Eligible patients were not exposed to IFX in the 12 months prior to starting CT-P13. At weeks 0, 14, 30, and 54, disease activity (CDAI or partial Mayo score) was recorded and blood was drawn to measure CRP, total blood count, trough levels, and ADAs. Disease location and history were retrieved from patient charts. At weeks 2 and 6, a receiver operating characteristics (ROC) analysis of trough levels identified cut-offs for CT-P13 trough levels associated with clinical response* or remission** at weeks 14, 30, and 54.

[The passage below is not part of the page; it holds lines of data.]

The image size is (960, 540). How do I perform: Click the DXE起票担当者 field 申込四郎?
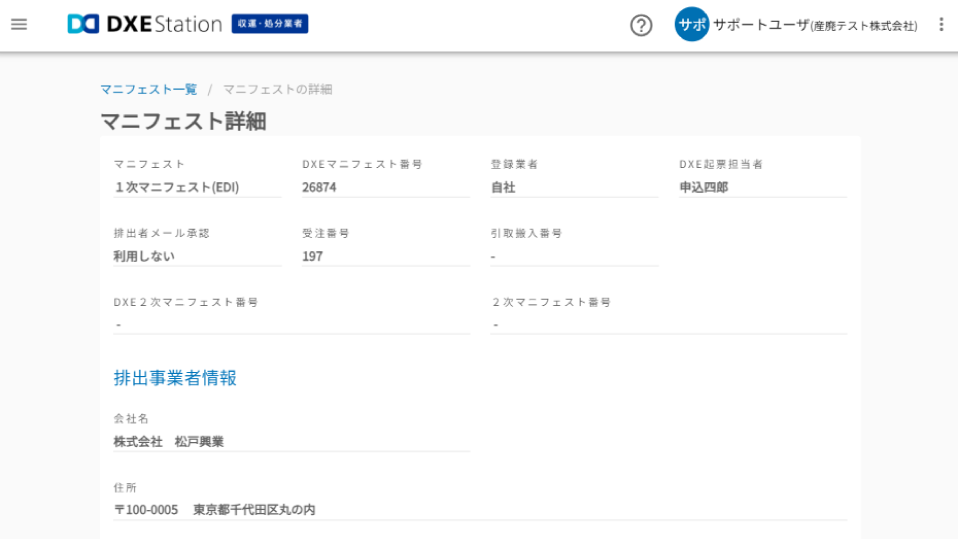(x=762, y=187)
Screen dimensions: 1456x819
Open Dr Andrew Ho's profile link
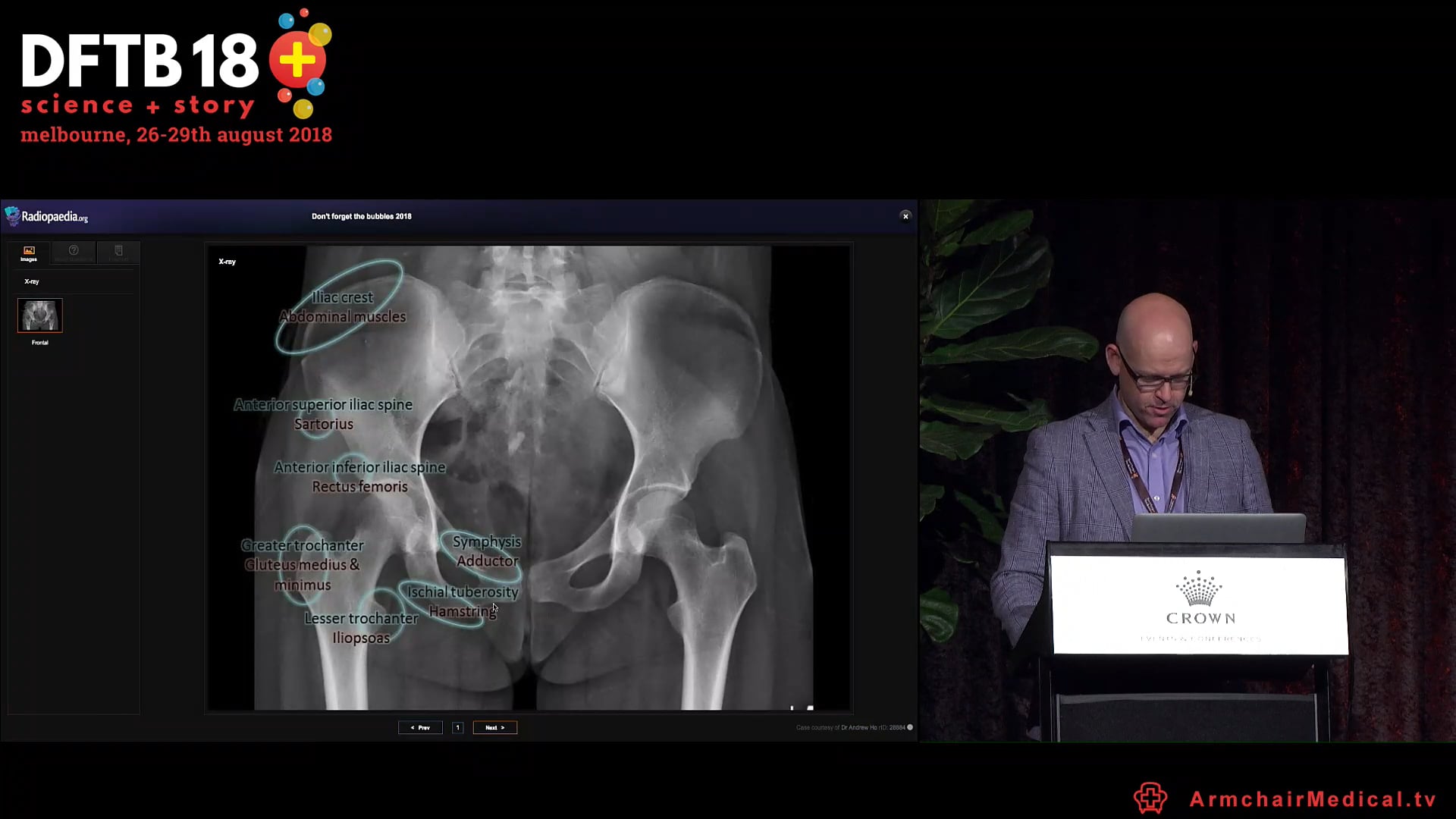[855, 728]
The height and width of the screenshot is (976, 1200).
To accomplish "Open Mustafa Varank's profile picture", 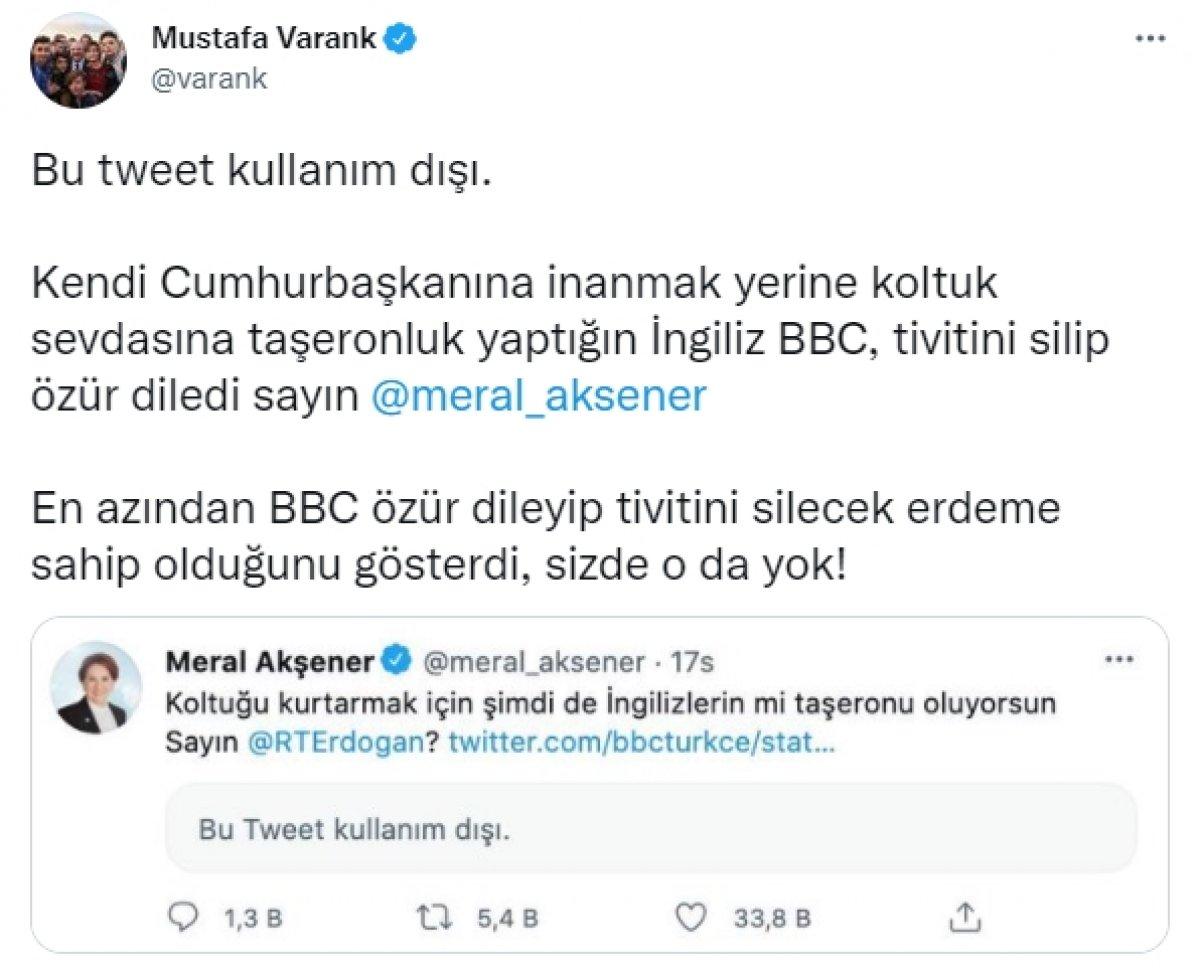I will [x=76, y=60].
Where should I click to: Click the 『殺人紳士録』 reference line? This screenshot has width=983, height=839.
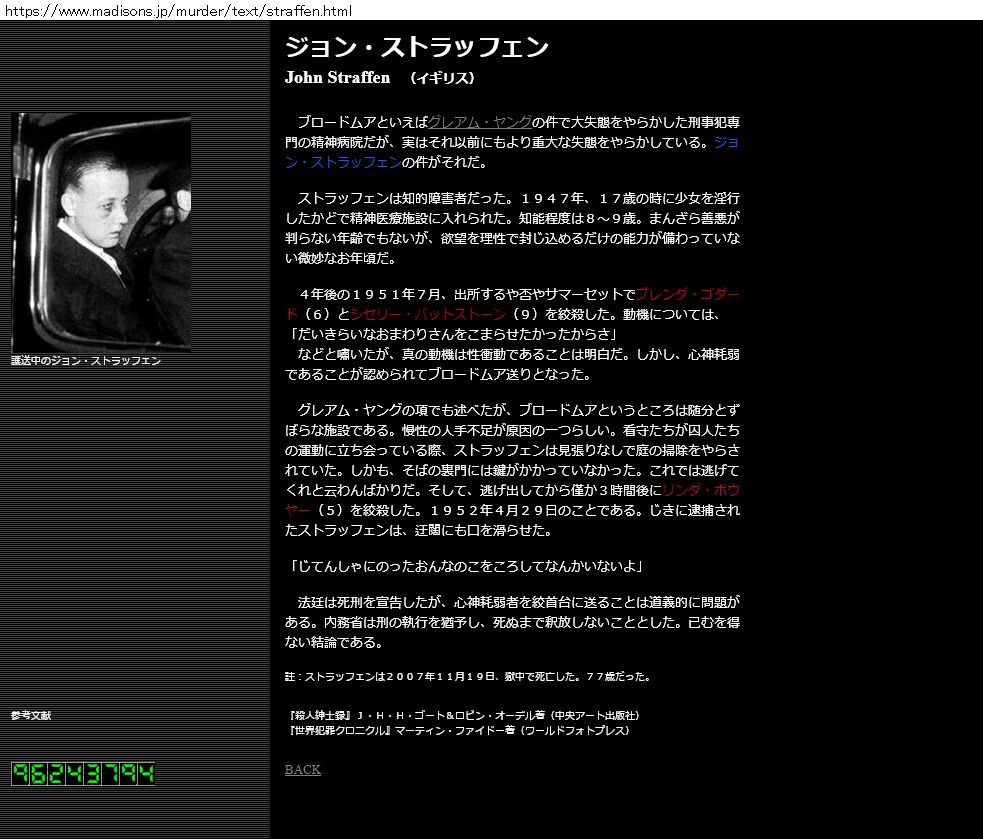click(x=463, y=716)
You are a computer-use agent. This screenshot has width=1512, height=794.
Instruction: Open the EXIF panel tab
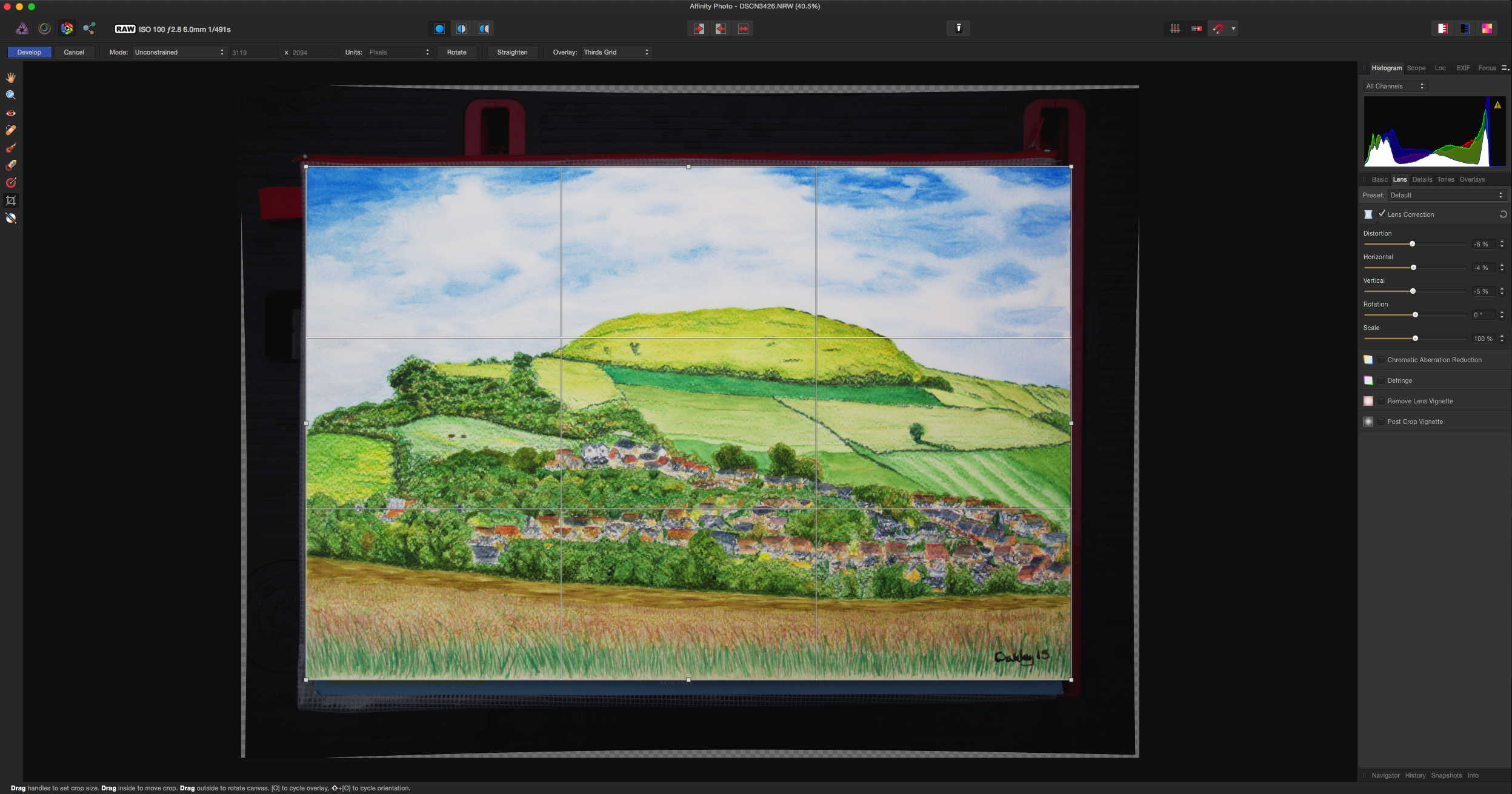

A total of 291 patients (CD, n=184; UC, n=107) were enrolled and had mean trough levels of 20.1, 14.7, and 5.1 μg/ml at weeks 2, 6, and 14. For CD, trough levels measured at week 2 predicted only response or remission at week 14 (AUC=0.715–0.721). In patients with UC, week 2 trough levels predicted clinical response and remission at week 14 (AUC=0.81 and 0.79, respectively) and week 30 (AUC=0.79 and 0.74, respectively). In UC, patients who tested positive for ADAs at week 14 had a decreased chance of clinical response at week 30.

* Response: CDAI decreased by ≥70 or 50% reduction in number of draining fistula; partial Mayo score decreased by >3
** Remission: CDAI<150 and no fistula drainage; partial Mayo<3

Details

Buer et al.
Study Design: Prospective open-label study
Funding: None
Allocation: n/a
Setting: Single centre, Norway
Level of Evidence: 2b (Oxford Levels of Evidence)

Gonczi et al.
Study Design: Prospective observational cohort study
Funding: Hungarian Scientific Research Fund
Allocation: n/a
Setting: 12 IBD centres in Hungary
Level of Evidence: 2b (Oxford Levels of Evidence)

The summary and conclusion in this issue of E-mentoring in IBD pertains to the manuscript(s) being reviewed, and should be considered in the context of what is already known surrounding the topic and incorporated into practice as deemed appropriate by the individual learner.